Re: Uploading makes hard drive go crazy

Posted: 2020-05-20 00:14
by fortissimo
I have an SSD, but I (and most people I know) don't use SSDs to store a lot of their data in cases when they have a ton of data. In my case, I have about 12TB. My 500GB SSD is devoted to Windows, applications, and games. Congratulations if you have enough money to be able to afford to buy SSDs for all of your data needs, but either you have very little data (1 SSD does everything you need) or you have a really big data budget with multiple SSDs giving you terabytes of data.

There is nothing wrong with updating legacy software so it works in a way that makes sense with today's hardware. I just made another suggestion in another new thread that would improve FileZilla, but you could easily dismiss it with the same reasoning there: FTP is legacy technology, so I guess that's that.

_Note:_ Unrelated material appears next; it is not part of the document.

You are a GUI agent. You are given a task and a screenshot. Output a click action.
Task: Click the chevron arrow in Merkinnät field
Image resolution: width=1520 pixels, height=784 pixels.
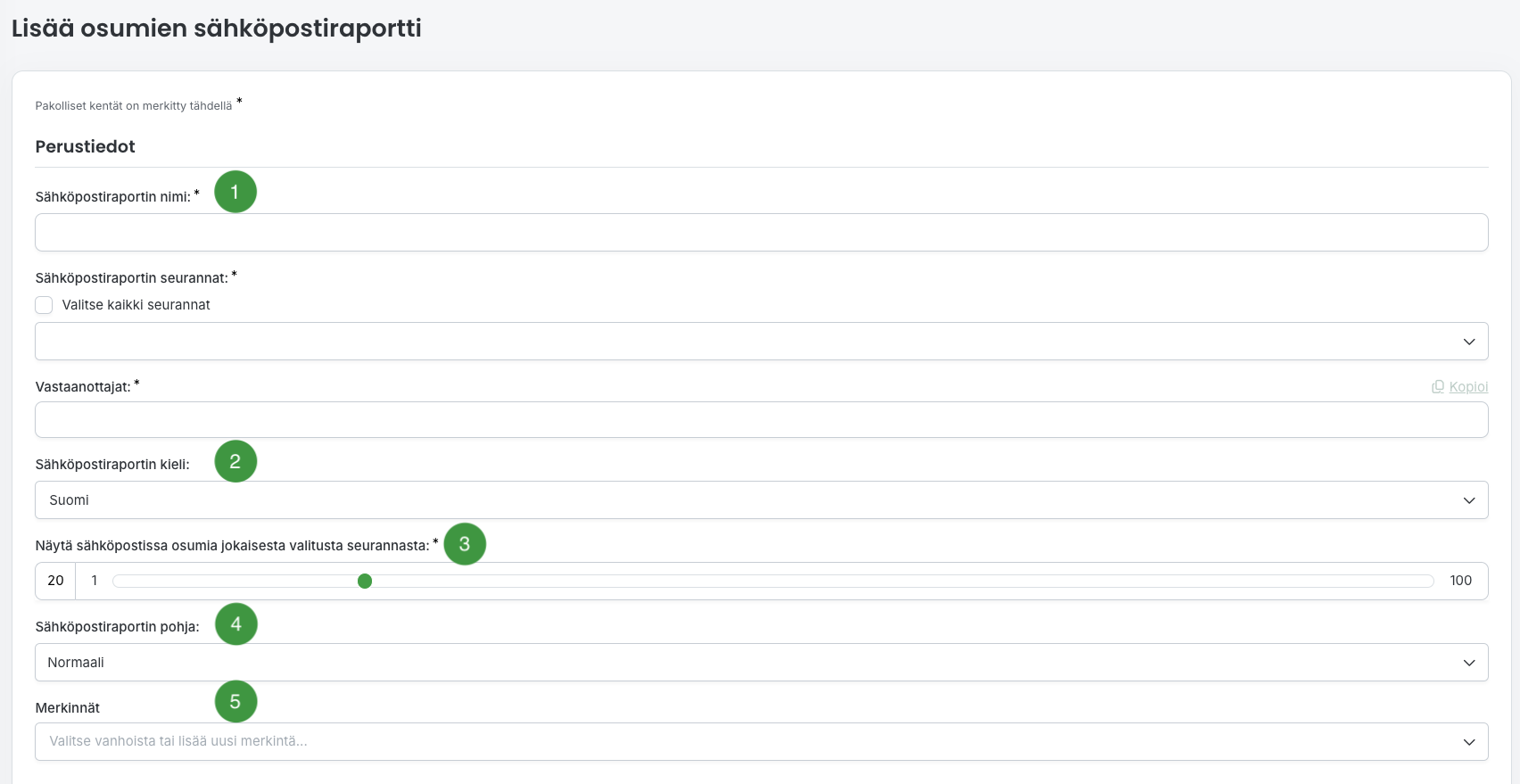tap(1469, 742)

Even if all of my uploading and downloading were done from an SSD, retrieving data from the SSD 1.7 times per second instead of once per 7 seconds is still a vice, even if it's just a small one. There is no benefit to insisting that FileZilla continue buffering data as if we were dealing with slow DSL or even dialup connections from 15-20 years ago, which is exactly what FileZilla does right now. FTP technology doesn't have to be "legacy" technology in the negative sense of the term - only in the positive sense that it's been around a long time. If the software that utilizes FTP technology is updated in creative and novel ways, then the technology becomes updated even if it's using an old protocol.